Restate the data exactly, with nothing altered.
%%
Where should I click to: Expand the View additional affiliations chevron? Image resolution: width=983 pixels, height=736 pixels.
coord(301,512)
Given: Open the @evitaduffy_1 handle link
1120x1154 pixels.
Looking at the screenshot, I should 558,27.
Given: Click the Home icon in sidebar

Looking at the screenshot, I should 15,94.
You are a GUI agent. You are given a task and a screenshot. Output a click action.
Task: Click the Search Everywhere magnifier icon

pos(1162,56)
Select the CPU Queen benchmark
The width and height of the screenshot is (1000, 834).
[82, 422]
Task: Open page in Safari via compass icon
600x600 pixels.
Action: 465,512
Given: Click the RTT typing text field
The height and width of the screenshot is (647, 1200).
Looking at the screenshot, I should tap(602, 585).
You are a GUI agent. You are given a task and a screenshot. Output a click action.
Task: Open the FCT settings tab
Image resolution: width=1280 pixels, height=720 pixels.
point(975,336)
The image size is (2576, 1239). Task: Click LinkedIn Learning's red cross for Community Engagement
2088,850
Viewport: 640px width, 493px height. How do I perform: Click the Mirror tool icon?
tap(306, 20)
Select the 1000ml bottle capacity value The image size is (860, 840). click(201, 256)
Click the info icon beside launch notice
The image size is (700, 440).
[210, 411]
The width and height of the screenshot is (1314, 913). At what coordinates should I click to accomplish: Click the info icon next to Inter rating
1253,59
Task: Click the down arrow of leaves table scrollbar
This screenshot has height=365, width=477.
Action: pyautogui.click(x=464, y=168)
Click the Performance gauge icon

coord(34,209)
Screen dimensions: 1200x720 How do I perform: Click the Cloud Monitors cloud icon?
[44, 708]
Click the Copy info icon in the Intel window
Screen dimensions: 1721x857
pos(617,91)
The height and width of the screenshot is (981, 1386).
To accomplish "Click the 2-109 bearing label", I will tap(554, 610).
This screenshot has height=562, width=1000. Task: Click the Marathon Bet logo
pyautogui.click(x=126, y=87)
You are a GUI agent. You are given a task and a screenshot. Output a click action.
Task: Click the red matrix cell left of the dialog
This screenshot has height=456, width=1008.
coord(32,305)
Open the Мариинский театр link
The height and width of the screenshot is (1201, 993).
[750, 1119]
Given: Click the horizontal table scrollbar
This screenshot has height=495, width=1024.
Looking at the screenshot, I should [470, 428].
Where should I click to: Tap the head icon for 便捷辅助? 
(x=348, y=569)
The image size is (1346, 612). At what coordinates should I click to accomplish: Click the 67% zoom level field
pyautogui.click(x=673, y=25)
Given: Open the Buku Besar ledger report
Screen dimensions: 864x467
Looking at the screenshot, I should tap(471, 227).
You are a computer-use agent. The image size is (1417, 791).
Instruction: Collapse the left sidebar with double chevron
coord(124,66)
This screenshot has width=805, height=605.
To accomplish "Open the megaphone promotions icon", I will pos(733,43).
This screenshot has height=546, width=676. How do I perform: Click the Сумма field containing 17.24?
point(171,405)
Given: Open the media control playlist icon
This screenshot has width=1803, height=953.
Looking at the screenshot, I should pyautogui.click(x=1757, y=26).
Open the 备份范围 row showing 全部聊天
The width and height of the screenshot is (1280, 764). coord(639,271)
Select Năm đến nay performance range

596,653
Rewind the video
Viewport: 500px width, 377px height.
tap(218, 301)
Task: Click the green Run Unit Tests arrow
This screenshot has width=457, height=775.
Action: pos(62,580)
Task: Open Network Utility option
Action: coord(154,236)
%%
Solved problem:
Where should I click to: Expand the View additional affiliations chevron? Image resolution: width=983 pixels, height=736 pixels.
coord(301,512)
Given: Open the @evitaduffy_1 handle link
1120x1154 pixels.
Looking at the screenshot, I should 558,27.
Given: Click the Home icon in sidebar

Looking at the screenshot, I should 15,94.
You are a GUI agent. You are given a task and a screenshot. Output a click action.
Task: Click the Search Everywhere magnifier icon

pos(1162,56)
Select the CPU Queen benchmark
The width and height of the screenshot is (1000, 834).
[82, 422]
Task: Open page in Safari via compass icon
600x600 pixels.
Action: 465,512
Given: Click the RTT typing text field
The height and width of the screenshot is (647, 1200).
Looking at the screenshot, I should tap(602, 585).
You are a GUI agent. You are given a task and a screenshot. Output a click action.
Task: Open the FCT settings tab
Image resolution: width=1280 pixels, height=720 pixels.
point(975,336)
The image size is (2576, 1239). Task: Click LinkedIn Learning's red cross for Community Engagement
2088,850
Viewport: 640px width, 493px height. How do I perform: Click the Mirror tool icon?
tap(306, 20)
Select the 1000ml bottle capacity value The image size is (860, 840). click(201, 256)
Click the info icon beside launch notice
The image size is (700, 440).
[210, 411]
The width and height of the screenshot is (1314, 913). At what coordinates should I click to accomplish: Click the info icon next to Inter rating
1253,59
Task: Click the down arrow of leaves table scrollbar
This screenshot has height=365, width=477.
Action: pyautogui.click(x=464, y=168)
Click the Performance gauge icon

coord(34,209)
Screen dimensions: 1200x720 How do I perform: Click the Cloud Monitors cloud icon?
[44, 708]
Click the Copy info icon in the Intel window
Screen dimensions: 1721x857
pos(617,91)
The height and width of the screenshot is (981, 1386).
To accomplish "Click the 2-109 bearing label", I will tap(554, 610).
This screenshot has height=562, width=1000. Task: Click the Marathon Bet logo
pyautogui.click(x=126, y=87)
You are a GUI agent. You are given a task and a screenshot. Output a click action.
Task: Click the red matrix cell left of the dialog
This screenshot has height=456, width=1008.
coord(32,305)
Open the Мариинский театр link
The height and width of the screenshot is (1201, 993).
[750, 1119]
Given: Click the horizontal table scrollbar
This screenshot has height=495, width=1024.
Looking at the screenshot, I should [470, 428].
Where should I click to: Tap the head icon for 便捷辅助? 
(x=348, y=569)
The image size is (1346, 612). At what coordinates should I click to accomplish: Click the 67% zoom level field
pyautogui.click(x=673, y=25)
Given: Open the Buku Besar ledger report
Screen dimensions: 864x467
Looking at the screenshot, I should tap(471, 227).
You are a computer-use agent. The image size is (1417, 791).
Instruction: Collapse the left sidebar with double chevron
coord(124,66)
This screenshot has width=805, height=605.
To accomplish "Open the megaphone promotions icon", I will pos(733,43).
This screenshot has height=546, width=676. How do I perform: Click the Сумма field containing 17.24?
point(171,405)
Given: Open the media control playlist icon
This screenshot has width=1803, height=953.
Looking at the screenshot, I should pyautogui.click(x=1757, y=26).
Open the 备份范围 row showing 全部聊天
The width and height of the screenshot is (1280, 764). coord(639,271)
Select Năm đến nay performance range

596,653
Rewind the video
Viewport: 500px width, 377px height.
tap(218, 301)
Task: Click the green Run Unit Tests arrow
This screenshot has width=457, height=775.
Action: pos(62,580)
Task: Open Network Utility option
Action: coord(154,236)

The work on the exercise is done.